Aligned Ethics and Values. It is my contention that a business cannot successfully maintain a relationship with another that does not fundamentally value the same things or view the world from a similar ethical construct. Like oil and water, inconsistencies in theory and especially in practice simply do not mix. During the course of my professional career, I have been involved with entities that, diplomatically speaking, had a far more loose definition of what is ethical and right behavior. Whether that is organizations that value the sale more than the honest fulfillment of the agreement (and devote their energies and resources accordingly), or those that believe in delivering only to the level of the client’s sophistication (“good enough” versus doing your best for each and every client), I’ve witnessed it all. Far too many people and organizations pay lip service to ethics or claim to embrace certain values, and then betray this in their actions. If a prospective or existing business partner does not “walk the talk” in this regard, I believe it is incumbent to disengage. If they are willing to cheat or short change a customer, or to misrepresent themselves or their capabilities and accomplishments, there is little reason to believe they will be (or have been) straight with you. Trust matters.

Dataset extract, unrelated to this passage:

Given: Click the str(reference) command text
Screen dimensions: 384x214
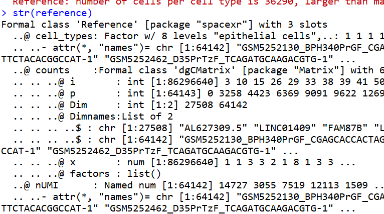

Reciprocity. Business relationships, like other types, can be either symmetrical or asymmetrical. By this I mean that the balance of power and capabilities may be evenly distributed in a bi-lateral arrangement (i.e. “symmetrical”), or may be weighed in favor of one party (i.e. “asymmetrical”). In either case, the willingness to reciprocate is extremely important, although it takes on even more meaning when the more powerful entity treats the junior party with respect and consideration. It is not enough to ask, “What’s in it for me?” but rather, you must ask, “How can I bring value to this relationship and benefit the other party?” Because in doing so, you are essentially building “equity” in the relationship, and if the other party is honorable, trustworthy and committed, you will be directly or indirectly enriching your business either now or in the future. Hence the necessity of ensuring that the other four factors are present; if they are not, it is unlikely that good faith efforts will be reciprocated, and you cannot define the relationship as “meaningful.”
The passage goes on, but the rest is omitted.